Catochrysops panormus (C. Felder, 1860)
Forget-Me-Not
(previously known as Lycaena panormus)
POLYOMMATINI ,   POLYOMMATINAE ,   LYCAENIDAE ,   PAPILIONOIDEA
  
Don Herbison-Evans
(donherbisonevans@outlook.com)
and
Stella Crossley

Catochrysops panormus
early instar
(Photo: courtesy of Wes Jenkinson)

This Caterpillar is yellowish green, with a darker dorsal line edged in white. It has been found feeding on various plants from the family FABACEAE including :

  • Rattle-Box ( Crotalaria alata, FABACEAE ),
  • Yellow Knicker Bean ( Caesalpinia globulorum CAESALPINIACEAE ) and
  • Siris ( Albizia lebbeck, MIMOSACEAE ).

    Catochrysops panormus
    later instar
    (Photo: courtesy of Wes Jenkinson)

    The shoots of the foodplant become very deformed where the caterpillar has been feeding.

    Catochrysops panormus
    deformed foodplant
    (Photo: courtesy of Wes Jenkinson)

    The pupa is mottled brown with a length of about 0.8 cm.

    Catochrysops panormus
    Male
    (Specimen: courtesy of the Macleay Museum, University of Sydney)

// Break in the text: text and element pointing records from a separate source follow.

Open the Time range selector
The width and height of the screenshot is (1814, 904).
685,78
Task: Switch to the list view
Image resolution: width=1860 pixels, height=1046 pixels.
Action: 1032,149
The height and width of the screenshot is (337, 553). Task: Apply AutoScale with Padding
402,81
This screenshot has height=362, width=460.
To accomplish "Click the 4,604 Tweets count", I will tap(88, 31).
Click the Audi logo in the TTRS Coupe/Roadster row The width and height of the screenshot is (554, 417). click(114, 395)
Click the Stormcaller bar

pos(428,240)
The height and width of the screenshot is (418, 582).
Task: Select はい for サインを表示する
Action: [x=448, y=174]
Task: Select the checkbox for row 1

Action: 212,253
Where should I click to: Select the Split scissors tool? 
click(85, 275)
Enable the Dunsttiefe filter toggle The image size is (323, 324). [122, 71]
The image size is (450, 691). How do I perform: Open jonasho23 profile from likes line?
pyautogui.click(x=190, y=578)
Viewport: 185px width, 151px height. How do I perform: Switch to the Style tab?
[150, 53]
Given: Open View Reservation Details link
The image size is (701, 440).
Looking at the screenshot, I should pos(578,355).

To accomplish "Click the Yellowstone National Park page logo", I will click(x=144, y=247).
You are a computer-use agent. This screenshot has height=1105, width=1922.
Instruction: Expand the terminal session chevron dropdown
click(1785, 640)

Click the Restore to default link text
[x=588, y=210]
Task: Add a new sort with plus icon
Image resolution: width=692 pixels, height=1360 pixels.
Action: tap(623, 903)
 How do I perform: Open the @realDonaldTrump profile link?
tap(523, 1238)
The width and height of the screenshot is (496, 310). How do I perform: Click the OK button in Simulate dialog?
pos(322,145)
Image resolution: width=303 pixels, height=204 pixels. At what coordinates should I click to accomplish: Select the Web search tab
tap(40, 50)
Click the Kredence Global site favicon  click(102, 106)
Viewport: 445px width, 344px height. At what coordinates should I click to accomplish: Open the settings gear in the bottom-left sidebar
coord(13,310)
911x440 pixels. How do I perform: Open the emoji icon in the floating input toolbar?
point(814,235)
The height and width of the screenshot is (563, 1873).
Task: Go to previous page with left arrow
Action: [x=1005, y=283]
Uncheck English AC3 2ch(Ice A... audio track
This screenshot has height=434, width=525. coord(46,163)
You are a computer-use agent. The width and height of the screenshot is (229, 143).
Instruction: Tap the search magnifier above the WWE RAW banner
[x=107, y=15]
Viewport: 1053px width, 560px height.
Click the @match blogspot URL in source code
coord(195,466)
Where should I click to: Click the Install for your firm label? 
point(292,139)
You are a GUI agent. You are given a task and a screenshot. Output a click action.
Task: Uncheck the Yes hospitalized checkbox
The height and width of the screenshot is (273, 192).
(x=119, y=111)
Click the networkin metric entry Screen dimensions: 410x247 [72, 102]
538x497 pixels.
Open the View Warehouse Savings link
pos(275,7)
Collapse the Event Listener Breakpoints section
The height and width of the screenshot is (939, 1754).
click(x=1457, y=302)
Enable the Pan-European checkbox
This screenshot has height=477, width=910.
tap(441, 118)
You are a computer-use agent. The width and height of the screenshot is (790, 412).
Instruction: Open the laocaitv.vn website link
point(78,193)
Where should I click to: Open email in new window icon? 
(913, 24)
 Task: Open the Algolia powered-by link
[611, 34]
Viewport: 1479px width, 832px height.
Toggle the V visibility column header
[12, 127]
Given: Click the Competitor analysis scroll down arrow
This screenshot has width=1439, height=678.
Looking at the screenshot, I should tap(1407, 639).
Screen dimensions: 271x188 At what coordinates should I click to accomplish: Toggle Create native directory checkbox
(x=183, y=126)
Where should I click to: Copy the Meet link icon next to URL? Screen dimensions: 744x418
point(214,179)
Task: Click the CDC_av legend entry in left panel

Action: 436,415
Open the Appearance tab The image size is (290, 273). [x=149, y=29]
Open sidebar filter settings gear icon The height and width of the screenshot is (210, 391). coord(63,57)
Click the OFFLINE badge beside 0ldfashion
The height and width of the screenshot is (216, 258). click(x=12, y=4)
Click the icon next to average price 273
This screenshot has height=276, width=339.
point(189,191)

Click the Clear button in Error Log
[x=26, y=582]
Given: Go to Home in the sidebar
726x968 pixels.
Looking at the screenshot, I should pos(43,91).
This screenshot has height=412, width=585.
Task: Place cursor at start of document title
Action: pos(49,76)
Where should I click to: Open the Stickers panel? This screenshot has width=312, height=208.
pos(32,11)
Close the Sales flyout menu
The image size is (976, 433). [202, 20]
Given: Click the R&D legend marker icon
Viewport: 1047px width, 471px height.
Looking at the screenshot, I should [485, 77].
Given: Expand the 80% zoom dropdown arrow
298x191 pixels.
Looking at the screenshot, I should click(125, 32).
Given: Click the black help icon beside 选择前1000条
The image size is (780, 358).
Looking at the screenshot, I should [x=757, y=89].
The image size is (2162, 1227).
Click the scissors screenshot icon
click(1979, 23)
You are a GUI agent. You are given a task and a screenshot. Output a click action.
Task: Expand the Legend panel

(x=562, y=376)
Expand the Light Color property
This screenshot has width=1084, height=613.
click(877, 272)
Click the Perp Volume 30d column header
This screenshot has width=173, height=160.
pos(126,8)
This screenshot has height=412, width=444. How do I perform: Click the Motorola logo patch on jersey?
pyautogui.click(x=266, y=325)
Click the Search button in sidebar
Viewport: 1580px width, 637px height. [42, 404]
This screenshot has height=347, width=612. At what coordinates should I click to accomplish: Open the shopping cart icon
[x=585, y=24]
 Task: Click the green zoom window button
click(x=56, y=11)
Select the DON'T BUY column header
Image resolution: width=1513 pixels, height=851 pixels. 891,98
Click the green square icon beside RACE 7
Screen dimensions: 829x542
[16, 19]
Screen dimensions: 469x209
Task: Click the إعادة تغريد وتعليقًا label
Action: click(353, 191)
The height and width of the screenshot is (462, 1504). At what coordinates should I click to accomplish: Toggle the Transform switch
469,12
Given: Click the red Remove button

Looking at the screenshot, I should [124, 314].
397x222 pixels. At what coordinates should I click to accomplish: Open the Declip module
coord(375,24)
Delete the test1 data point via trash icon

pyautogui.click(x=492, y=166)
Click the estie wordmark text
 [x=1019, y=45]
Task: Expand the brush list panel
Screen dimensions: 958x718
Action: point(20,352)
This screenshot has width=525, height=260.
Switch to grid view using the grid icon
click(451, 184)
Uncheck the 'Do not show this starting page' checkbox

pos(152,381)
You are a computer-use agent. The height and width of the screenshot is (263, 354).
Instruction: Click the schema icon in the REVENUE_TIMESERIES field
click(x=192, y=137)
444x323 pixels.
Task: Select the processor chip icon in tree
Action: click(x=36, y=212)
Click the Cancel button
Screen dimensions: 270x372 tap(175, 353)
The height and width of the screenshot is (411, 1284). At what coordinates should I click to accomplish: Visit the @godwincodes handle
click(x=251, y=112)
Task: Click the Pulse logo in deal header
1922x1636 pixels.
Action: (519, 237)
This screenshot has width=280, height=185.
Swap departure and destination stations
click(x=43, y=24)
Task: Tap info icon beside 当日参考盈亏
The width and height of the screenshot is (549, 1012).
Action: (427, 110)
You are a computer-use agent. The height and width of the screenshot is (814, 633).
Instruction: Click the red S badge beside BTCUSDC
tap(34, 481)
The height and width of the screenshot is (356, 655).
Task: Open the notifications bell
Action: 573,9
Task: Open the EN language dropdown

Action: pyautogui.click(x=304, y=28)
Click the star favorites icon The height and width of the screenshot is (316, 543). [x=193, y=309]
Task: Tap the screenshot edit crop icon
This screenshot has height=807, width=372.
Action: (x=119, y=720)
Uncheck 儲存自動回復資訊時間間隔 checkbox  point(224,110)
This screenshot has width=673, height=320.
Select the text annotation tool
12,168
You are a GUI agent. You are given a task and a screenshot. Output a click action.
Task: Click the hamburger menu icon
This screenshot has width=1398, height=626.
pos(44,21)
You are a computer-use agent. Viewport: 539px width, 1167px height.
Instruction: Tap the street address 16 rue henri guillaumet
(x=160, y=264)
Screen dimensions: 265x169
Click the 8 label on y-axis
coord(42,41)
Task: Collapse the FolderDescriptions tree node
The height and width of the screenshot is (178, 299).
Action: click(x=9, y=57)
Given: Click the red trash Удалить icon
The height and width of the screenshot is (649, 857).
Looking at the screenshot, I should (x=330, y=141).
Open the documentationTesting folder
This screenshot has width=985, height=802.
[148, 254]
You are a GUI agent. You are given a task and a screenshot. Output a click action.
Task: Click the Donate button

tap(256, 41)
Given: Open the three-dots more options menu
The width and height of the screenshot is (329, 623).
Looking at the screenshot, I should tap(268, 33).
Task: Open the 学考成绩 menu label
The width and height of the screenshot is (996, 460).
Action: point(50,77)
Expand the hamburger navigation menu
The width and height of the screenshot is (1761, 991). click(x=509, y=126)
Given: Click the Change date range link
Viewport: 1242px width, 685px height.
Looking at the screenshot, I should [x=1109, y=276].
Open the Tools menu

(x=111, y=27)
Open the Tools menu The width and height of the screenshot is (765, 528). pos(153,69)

    The male adults are pale blue on top, with a black spot and a tail at the tornus of each hind wing.

    Catochrysops panormus
    Female
    (Specimen: courtesy of the Macleay Museum, University of Sydney)

    The females are brown with a shiny blue patch on each wing. They also have a black spot and tail at the tornus of each hindwing, and arcs of pale carets along the hindwing margins.

    Catochrysops panormus
    Male: underside
    (Specimen: courtesy of the Macleay Museum, University of Sydney)

    Underneath, they are fawn with irregular dark arcs edged in white. The hindwings each have one large and one small black spot edged in orange by the tornus. The butterflies have a wing span of about 2.5 cms.

    Catochrysops panormus
    Female : underside
    (Specimen: courtesy of the Macleay Museum, University of Sydney)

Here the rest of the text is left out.